A empresa pode me recontratar logo após a demissão?
Você foi dispensado, sacou o FGTS, talvez tenha dado entrada no seguro-desemprego, e poucos dias depois vem o convite para voltar ao mesmo posto. A oferta parece boa, mas acende um sinal: existe um prazo mínimo para essa volta, e ignorá-lo pode caracterizar fraude.
A regra dos noventa dias
A norma que consolida as rotinas trabalhistas, a Portaria MTP 671/2021, estabelece que a recontratação sem justa causa só é regular depois de noventa dias contados da data em que a dispensa formalmente ocorreu. Antes disso, dispensar e readmitir o mesmo trabalhador presume-se fraudulento, porque o desenho serve para gerar saque de FGTS e benefícios sem que tenha havido, de fato, uma verdadeira ruptura do vínculo.
Por que a lei desconfia da volta rápida
A demissão seguida de recontratação em curto prazo costuma ter um objetivo pouco nobre: zerar obrigações do empregador, como o período aquisitivo de férias e a base do décimo terceiro, recalcular encargos ou permitir o acesso indevido a verbas rescisórias. A base dessa desconfiança está no art. 9º da CLT: são nulos de pleno direito os ajustes celebrados para desvirtuar, impedir ou fraudar a aplicação das regras consolidadas — e o ciclo de dispensa e readmissão em intervalo curto se encaixa exatamente nessa hipótese.
O efeito da fraude reconhecida
Comprovada a fraude, a consequência é a unicidade contratual: os dois períodos são tratados como um único contrato contínuo, como se a interrupção nunca tivesse existido. Sob esse prisma, o tempo de serviço se soma, e os direitos calculados sobre a antiguidade são revistos. Há ainda o risco de multas administrativas e, quando envolvido o seguro-desemprego, a caracterização de fraude ao benefício.

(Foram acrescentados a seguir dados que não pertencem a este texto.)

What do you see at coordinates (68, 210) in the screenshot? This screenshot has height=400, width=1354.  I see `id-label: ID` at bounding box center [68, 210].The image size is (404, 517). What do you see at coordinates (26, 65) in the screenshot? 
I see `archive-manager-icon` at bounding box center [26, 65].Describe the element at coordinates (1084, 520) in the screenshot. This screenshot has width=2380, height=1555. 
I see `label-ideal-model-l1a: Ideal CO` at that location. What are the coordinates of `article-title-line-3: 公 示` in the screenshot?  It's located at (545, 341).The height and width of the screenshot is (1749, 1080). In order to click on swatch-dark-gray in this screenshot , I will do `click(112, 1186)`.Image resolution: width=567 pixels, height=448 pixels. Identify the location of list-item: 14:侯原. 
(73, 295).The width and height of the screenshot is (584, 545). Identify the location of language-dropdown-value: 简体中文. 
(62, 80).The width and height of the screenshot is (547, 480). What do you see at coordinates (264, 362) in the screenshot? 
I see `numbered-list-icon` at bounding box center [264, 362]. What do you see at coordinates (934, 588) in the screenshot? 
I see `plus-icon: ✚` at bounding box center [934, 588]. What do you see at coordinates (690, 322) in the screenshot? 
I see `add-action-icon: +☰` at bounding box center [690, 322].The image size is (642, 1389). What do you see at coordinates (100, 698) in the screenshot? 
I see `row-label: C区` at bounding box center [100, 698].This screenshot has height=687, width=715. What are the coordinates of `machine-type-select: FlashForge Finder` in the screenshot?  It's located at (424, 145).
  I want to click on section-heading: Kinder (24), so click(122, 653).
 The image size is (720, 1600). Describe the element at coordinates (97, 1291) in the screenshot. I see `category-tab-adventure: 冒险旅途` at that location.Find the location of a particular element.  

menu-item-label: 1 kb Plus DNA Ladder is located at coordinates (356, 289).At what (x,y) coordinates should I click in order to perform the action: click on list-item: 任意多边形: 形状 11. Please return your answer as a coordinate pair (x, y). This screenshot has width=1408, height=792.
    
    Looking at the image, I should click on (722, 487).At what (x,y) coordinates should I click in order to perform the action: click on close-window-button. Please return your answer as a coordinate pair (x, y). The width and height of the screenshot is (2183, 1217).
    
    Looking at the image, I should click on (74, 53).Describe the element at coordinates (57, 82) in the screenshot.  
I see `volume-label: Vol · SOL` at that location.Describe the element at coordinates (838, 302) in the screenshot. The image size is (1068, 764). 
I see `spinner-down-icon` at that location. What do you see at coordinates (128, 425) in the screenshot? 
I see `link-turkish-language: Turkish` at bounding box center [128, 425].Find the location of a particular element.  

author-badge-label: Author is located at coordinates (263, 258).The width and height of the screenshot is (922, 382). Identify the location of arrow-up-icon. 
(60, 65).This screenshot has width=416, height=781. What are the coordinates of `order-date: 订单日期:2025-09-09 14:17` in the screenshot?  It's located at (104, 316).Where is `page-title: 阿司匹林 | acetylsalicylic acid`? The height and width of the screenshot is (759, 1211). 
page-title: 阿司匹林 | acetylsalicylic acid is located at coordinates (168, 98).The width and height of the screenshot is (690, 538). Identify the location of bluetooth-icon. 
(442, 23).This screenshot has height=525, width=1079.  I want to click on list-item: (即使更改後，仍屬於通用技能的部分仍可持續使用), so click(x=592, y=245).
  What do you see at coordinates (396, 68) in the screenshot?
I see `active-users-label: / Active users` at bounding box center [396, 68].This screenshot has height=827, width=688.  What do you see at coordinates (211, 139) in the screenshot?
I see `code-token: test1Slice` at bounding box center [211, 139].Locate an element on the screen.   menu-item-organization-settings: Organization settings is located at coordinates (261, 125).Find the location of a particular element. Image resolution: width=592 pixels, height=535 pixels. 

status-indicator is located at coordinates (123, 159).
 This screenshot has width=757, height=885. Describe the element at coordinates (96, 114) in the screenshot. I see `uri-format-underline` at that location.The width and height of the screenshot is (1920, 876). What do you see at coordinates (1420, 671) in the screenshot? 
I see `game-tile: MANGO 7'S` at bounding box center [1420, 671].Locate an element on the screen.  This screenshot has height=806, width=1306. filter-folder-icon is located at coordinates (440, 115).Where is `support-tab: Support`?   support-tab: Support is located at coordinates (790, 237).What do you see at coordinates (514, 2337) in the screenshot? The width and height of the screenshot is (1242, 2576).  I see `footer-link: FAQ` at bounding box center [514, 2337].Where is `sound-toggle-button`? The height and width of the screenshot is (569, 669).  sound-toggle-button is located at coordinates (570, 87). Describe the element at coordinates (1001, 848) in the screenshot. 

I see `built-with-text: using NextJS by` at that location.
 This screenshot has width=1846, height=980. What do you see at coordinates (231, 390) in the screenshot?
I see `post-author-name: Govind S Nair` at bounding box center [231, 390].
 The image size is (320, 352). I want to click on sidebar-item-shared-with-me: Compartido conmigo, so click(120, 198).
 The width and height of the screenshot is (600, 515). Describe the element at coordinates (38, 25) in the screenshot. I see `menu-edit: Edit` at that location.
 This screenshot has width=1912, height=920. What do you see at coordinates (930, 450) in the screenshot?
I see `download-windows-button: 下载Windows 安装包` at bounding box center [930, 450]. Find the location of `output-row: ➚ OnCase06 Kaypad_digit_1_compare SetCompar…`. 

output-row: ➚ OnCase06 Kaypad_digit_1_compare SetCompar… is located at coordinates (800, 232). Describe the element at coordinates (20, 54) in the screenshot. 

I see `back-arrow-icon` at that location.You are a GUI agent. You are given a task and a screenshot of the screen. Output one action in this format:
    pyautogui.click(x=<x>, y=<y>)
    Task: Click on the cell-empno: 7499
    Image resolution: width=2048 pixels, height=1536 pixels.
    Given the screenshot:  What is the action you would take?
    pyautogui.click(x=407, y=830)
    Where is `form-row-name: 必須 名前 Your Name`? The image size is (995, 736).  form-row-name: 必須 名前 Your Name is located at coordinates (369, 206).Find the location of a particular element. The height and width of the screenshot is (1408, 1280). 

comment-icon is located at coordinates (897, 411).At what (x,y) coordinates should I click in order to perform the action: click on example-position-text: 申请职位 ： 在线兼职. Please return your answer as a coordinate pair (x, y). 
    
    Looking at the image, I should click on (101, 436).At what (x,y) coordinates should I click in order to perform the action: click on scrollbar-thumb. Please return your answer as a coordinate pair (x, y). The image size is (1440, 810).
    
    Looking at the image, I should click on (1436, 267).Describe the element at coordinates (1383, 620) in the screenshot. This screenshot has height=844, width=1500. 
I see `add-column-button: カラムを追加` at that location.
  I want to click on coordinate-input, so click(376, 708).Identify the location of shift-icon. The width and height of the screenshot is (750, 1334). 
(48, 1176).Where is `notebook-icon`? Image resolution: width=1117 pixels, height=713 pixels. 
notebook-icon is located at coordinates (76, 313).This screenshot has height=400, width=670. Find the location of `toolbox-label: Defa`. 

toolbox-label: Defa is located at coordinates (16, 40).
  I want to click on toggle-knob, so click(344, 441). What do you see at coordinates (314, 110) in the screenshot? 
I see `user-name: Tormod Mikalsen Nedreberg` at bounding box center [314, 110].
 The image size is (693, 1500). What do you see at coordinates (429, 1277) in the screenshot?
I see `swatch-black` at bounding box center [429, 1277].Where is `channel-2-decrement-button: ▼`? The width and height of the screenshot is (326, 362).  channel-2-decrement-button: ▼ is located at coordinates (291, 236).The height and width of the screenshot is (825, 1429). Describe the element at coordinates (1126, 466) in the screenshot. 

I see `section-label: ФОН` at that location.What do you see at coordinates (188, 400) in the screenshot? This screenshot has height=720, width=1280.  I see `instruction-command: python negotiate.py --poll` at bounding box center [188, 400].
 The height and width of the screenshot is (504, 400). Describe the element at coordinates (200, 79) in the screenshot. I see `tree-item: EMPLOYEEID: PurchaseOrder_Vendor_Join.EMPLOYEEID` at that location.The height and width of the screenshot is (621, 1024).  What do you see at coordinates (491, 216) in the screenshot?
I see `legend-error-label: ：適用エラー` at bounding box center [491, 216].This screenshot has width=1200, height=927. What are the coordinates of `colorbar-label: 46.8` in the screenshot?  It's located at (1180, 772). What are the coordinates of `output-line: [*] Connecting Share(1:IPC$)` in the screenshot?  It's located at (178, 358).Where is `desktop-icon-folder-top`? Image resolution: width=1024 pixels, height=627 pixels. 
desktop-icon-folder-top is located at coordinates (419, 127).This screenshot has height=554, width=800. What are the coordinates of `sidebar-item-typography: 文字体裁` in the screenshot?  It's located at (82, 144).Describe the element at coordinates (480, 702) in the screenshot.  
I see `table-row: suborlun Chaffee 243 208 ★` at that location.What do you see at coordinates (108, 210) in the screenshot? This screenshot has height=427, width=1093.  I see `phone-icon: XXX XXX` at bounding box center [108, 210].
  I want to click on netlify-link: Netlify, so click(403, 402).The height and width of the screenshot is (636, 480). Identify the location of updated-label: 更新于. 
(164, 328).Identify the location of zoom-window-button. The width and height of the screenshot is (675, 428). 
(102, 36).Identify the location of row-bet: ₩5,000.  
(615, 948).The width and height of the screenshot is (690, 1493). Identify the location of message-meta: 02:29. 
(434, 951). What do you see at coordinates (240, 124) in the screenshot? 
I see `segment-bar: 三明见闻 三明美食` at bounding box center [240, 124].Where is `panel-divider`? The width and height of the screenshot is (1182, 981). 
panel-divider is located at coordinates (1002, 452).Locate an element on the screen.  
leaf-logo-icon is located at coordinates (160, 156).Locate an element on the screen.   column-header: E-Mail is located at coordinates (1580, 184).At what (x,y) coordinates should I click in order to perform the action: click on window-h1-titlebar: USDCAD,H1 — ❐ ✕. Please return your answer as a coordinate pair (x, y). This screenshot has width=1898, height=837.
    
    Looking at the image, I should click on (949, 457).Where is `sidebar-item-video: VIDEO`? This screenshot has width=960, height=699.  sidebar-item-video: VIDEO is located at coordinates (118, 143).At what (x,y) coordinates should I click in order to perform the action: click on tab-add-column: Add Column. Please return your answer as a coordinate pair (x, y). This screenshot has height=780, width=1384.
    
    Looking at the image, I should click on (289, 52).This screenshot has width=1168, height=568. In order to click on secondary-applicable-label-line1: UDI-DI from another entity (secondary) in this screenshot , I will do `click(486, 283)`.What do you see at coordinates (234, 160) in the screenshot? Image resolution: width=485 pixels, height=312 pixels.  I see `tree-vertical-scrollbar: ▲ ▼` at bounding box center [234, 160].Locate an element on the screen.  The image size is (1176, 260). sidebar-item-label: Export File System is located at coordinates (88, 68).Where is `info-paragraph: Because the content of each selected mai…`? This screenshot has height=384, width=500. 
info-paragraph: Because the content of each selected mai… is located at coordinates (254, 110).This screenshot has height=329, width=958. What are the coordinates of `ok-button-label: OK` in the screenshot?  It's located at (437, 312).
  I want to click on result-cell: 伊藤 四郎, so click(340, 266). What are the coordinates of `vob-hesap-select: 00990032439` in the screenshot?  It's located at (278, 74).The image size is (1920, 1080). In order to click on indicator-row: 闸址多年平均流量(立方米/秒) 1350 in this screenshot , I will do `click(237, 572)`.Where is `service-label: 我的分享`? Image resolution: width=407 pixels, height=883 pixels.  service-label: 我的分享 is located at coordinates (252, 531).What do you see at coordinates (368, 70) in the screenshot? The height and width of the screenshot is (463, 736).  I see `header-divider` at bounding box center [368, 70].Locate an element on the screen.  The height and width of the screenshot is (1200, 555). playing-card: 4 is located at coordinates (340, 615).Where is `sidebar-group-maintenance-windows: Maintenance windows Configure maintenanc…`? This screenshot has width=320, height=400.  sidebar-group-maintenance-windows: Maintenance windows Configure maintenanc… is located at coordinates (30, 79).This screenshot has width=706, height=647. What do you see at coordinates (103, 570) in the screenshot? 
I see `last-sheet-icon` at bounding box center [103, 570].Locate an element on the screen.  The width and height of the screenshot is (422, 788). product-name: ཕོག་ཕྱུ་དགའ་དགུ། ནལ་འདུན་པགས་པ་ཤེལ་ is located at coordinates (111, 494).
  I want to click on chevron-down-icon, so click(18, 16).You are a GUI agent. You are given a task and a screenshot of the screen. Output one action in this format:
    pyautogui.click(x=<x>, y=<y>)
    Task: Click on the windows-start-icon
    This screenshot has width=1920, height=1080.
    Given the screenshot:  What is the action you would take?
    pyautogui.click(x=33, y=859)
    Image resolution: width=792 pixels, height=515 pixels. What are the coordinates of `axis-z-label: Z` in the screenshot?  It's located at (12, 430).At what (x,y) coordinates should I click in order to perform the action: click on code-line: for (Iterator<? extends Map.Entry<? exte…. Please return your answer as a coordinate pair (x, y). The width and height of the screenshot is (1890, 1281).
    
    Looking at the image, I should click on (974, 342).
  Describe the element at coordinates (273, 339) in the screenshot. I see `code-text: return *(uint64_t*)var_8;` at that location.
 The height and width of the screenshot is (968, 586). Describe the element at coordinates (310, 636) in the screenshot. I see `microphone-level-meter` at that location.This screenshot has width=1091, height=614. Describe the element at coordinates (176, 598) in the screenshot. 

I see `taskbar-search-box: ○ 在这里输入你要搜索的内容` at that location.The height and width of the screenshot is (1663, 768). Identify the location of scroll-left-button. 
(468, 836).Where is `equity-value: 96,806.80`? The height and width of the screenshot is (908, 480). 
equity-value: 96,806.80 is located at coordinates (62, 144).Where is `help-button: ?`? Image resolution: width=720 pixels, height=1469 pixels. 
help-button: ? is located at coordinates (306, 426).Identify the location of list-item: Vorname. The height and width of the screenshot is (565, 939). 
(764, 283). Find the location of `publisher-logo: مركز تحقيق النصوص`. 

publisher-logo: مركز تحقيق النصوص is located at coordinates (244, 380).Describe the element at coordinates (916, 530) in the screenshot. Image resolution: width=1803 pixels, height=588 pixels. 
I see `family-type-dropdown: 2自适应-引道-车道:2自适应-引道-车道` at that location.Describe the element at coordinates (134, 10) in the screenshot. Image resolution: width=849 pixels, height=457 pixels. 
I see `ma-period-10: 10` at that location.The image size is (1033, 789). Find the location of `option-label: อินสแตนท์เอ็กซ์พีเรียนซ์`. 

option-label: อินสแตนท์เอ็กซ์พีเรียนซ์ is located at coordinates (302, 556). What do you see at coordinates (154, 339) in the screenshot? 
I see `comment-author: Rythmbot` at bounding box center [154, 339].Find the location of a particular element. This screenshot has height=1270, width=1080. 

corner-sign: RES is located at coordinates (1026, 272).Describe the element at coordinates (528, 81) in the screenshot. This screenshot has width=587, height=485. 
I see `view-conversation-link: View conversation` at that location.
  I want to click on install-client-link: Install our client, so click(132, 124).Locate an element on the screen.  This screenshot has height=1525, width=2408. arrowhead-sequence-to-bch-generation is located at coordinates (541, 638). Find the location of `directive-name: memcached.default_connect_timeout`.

Para o trabalhador, o reconhecimento da continuidade pode ser vantajoso: férias, décimo terceiro e eventual estabilidade passam a considerar o tempo somado. Para a empresa, a manobra sai cara, porque tudo o que ela tentou zerar volta a contar.
Um exemplo dentro dos noventa dias
Um caso concreto ajuda a enxergar o problema. Um vendedor é dispensado sem justa causa em 1º de março, saca o FGTS e, em 20 de março, é chamado de volta para o mesmo cargo e com o mesmo salário. Como não se passaram noventa dias, presume-se a fraude: os dois períodos tendem a ser tratados como contrato único, e as verbas que a empresa tentou zerar voltam a contar a favor do trabalhador. Se o intervalo tivesse ultrapassado os noventa dias, ou houvesse motivo real para a nova contratação, nada disso se aplicaria.
Quando a recontratação é legítima
Nem toda volta é armadilha. Passados os noventa dias, ou havendo uma justificativa real para o novo contrato, a recontratação é plenamente possível. Também é diferente o caso de quem pediu demissão e depois é chamado de volta, ou de mudança efetiva de função e condições. O que a regra combate é o uso do ciclo demitir e readmitir como manobra para reduzir custos às custas dos direitos do trabalhador.
Perguntas frequentes
Depois de quanto tempo a empresa pode me recontratar?
Como regra, após noventa dias contados da dispensa sem justa causa. Antes disso, a recontratação é presumida fraudulenta.
O que acontece se a volta for considerada fraude?
Reconhece-se a unicidade contratual: os dois períodos viram um único contrato contínuo, com recálculo de direitos e possíveis multas.